Problem to work on
Of all the entries below, only the lines from the one with "You are a computer-use" up to and including the one with "Instruction: Open the 初期設定 workspace dropdown" are to be duplicated exactly.

Records shown

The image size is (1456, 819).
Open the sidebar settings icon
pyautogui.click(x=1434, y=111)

==

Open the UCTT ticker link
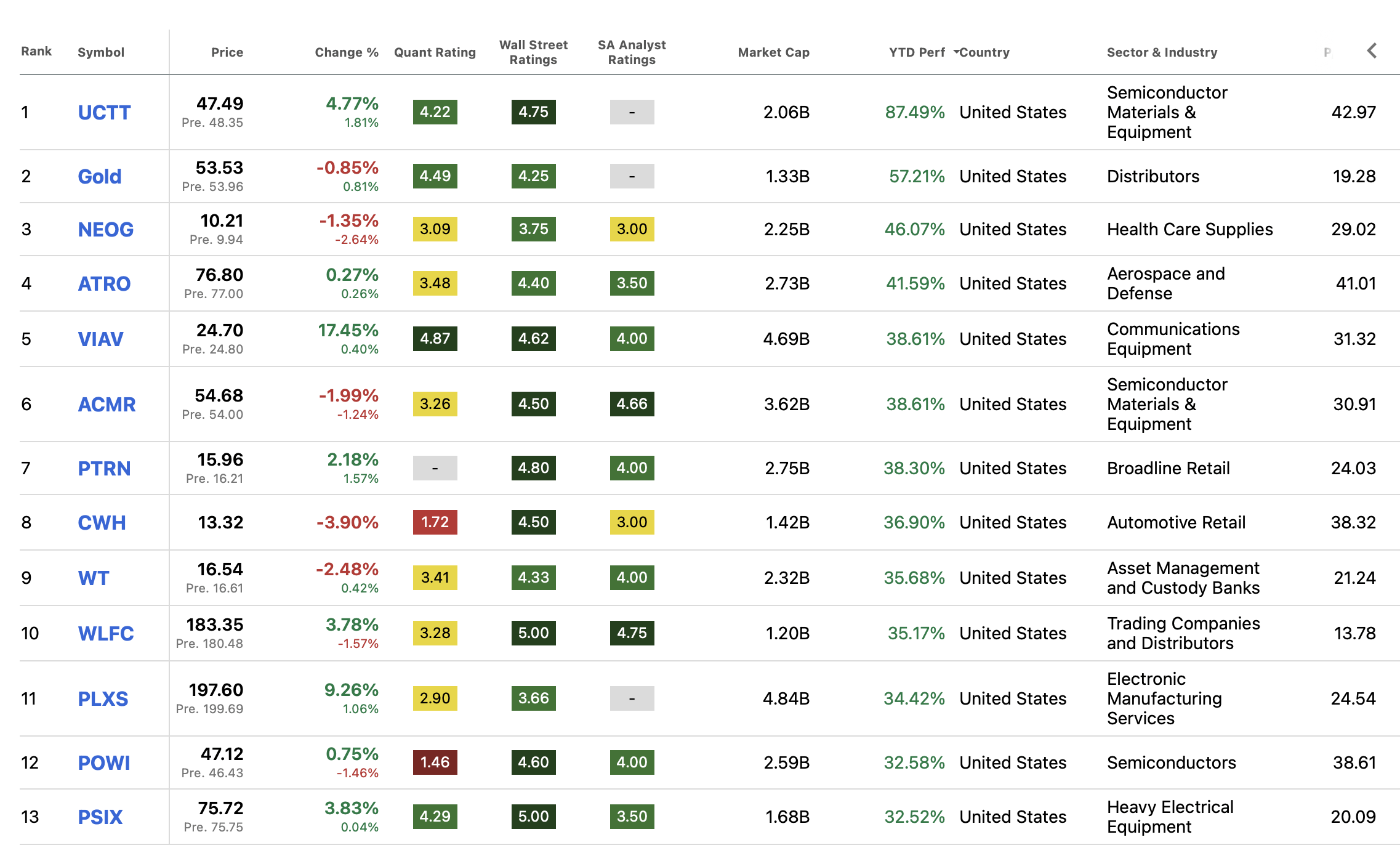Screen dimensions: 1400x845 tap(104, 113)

...

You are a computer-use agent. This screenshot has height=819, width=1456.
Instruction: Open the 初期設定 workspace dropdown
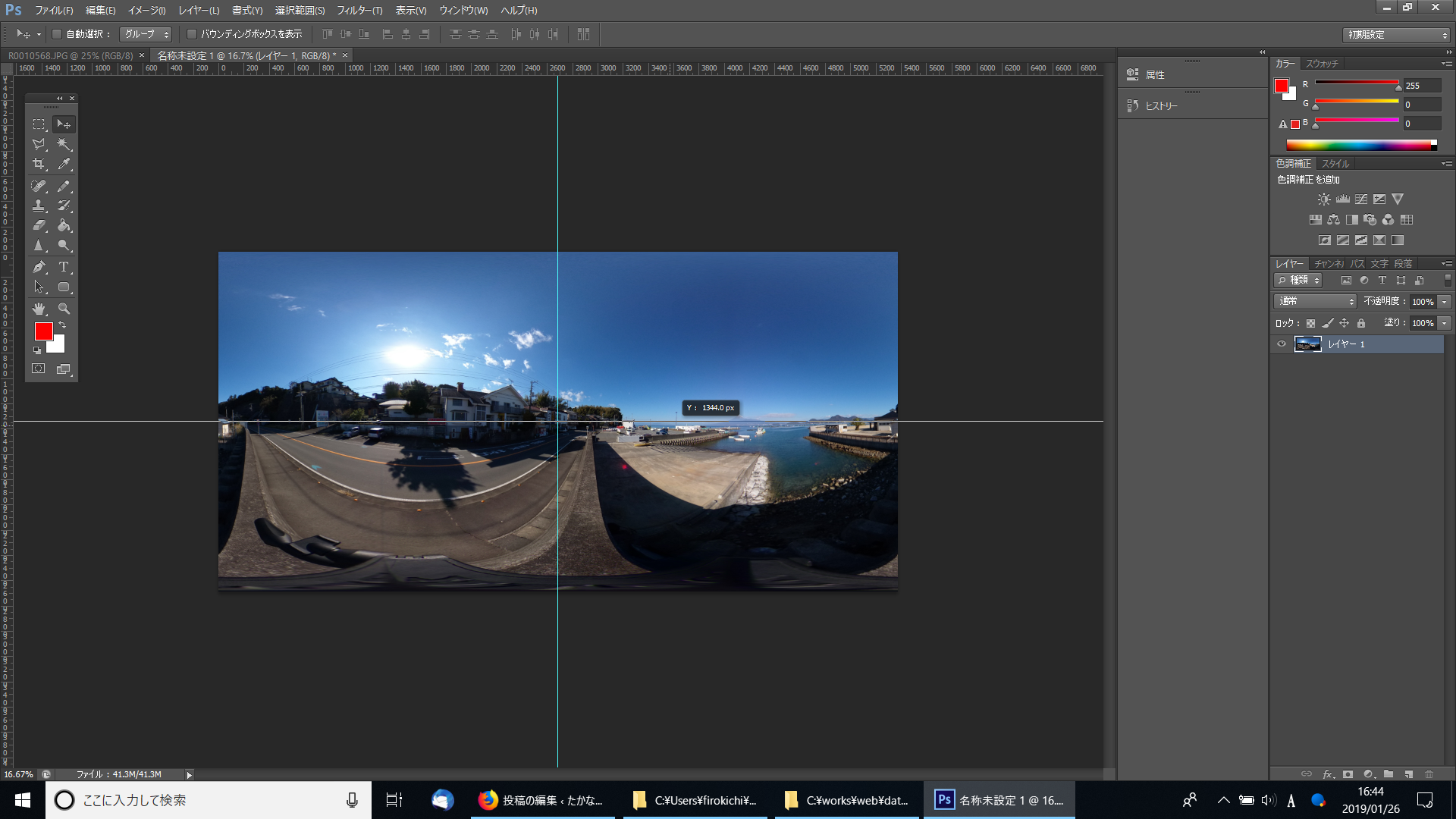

Result
You are a computer-use agent. This screenshot has height=819, width=1456.
Instruction: Open the 初期設定 workspace dropdown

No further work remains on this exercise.